Un film dont vous êtes le héros
On entend souvent parler de film ou de musique d'ambiance. Les jeux entrant de plein fouet dans le
mass' entertainment du XXIème siècle, il faudra dorénavant parler également du jeu d'ambiance. Et
Still Life en fait partie.
Passé l'effort d'accepter un gameplay parfois contraignant ou d'une austérité confinant à la pauvreté,
Still Life apporte son lot d'émotions cinématographique, notamment lors des cinématiques, souvent
remarquablement mises en scène.
Ce nouveau jeu signé par Microïds vise un public clairement mature, autant par la violence montrée,
même si elle n'est pas jouée, que par son aspect contemplatif et certains dialogues, plantant une
ambiance riche et des personnages aux backgrounds luxueusement détaillés.

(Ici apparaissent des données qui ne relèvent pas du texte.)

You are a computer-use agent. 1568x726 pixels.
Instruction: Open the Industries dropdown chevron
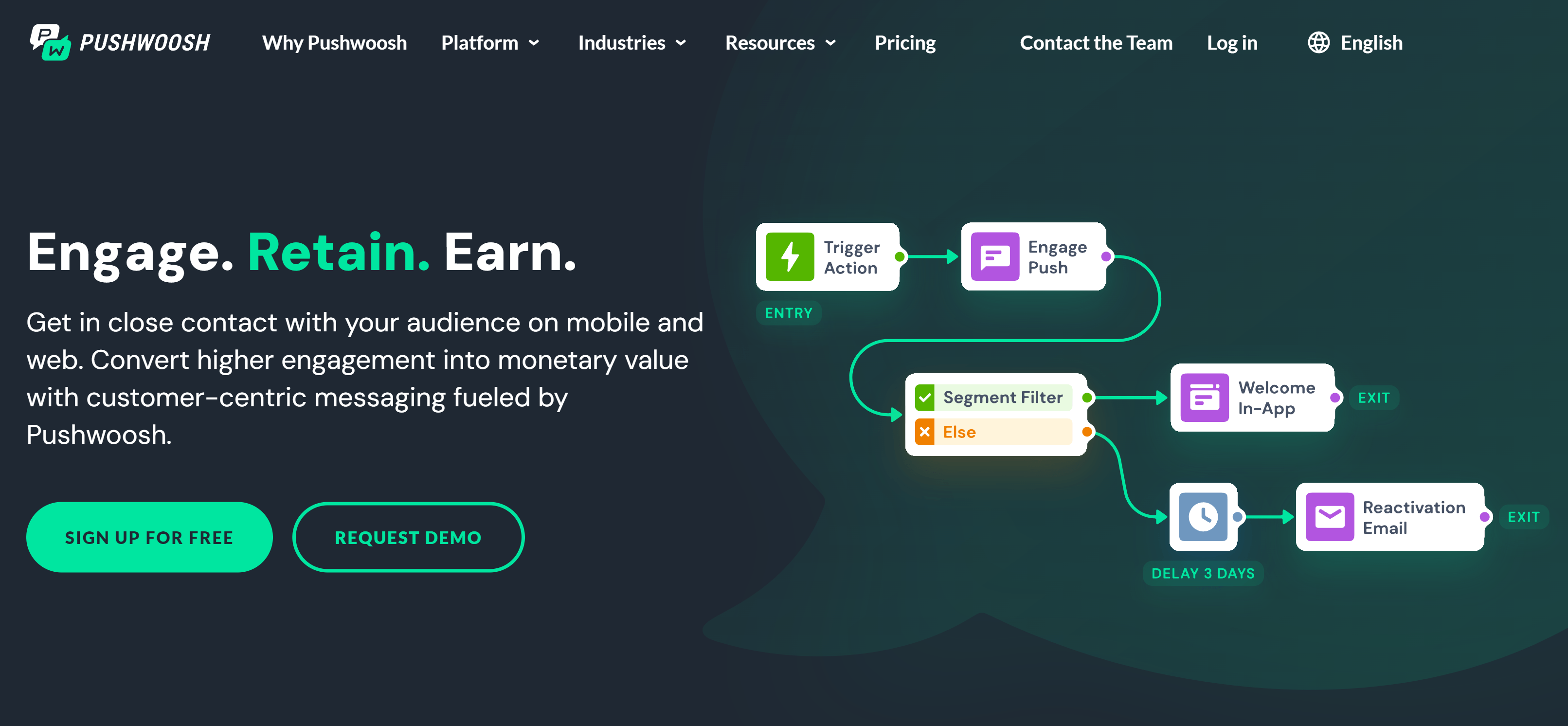click(681, 43)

La dualité voulue de la narration, partagée entre l'aventure de Victoria et le récit de son grand-père,
maintient parfois à distance le joueur, renforcé dans son rôle de spectateur s'il ne choisit pas de
s'investir, à chaque fois que le jeu l'ordonne, dans l'un ou l'autre des protagonistes. Cette directivité
propre au Point and Click est probablement l'un des principaux obstacles à l'immersion, et il faut
accepter de ne pas réellement mener l'enquête, mais au contraire de se faire mener par le scénario,
chaque énigme étant un pas supplémentaire vers une fin... Impressionnante.

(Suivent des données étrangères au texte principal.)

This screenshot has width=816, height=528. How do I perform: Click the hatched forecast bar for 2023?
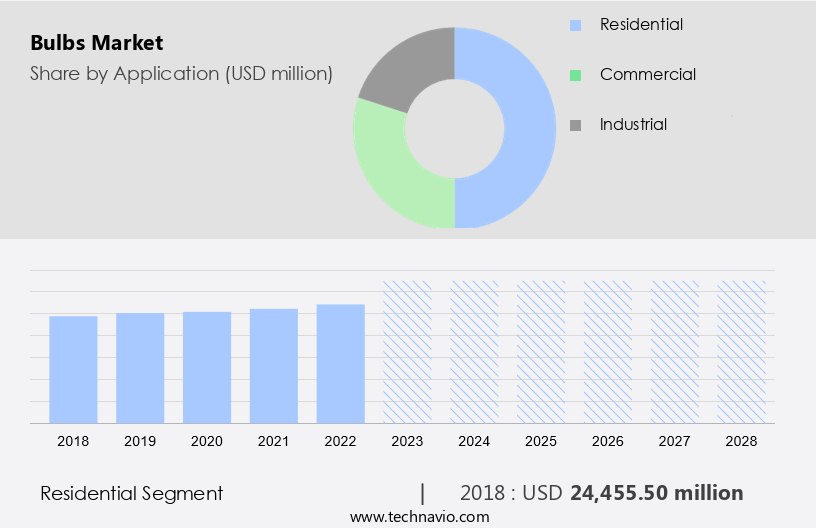pyautogui.click(x=407, y=352)

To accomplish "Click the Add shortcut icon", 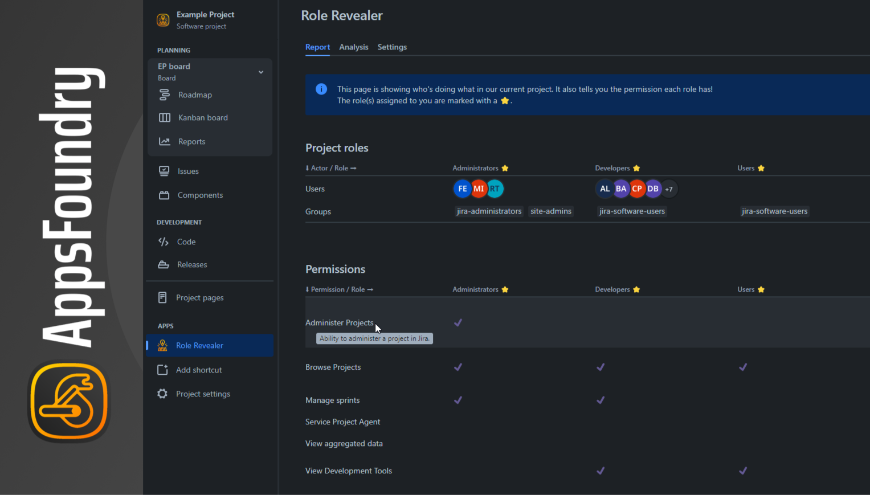I will (163, 370).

En prenant un peu de recul, Still Life apparaît comme un jeu pourvu d'un charme certain. Un jeu
également déséquilibré, entre ses dialogues parfois surjoués et pourtant violents, ses décors
réalistes fourmillant de détails et des personnages taillés à la serpe. L'ensemble donne au gameplay
un aspect artisanal, mais au final attachant. On peut regretter enfin une maniabilité imparfaite qui fait
écho à l'ergonomie critiquable de l'inventaire, et quelques ficelles un peu vieillottes, comme le fait que
certains évènements soient uniquement déclenchés par une séquence d'actions faites dans le bon
ordre... Still Life demeure cependant un excellent jeu, à jauger à l'aune de ses pairs. Un jeu
d'aventure à l'ancienne, au scénario riche mais imposé, doté d'une poésie tracée aux limites de la
réalité et du paranormal, bien loin des énormes productions américaines.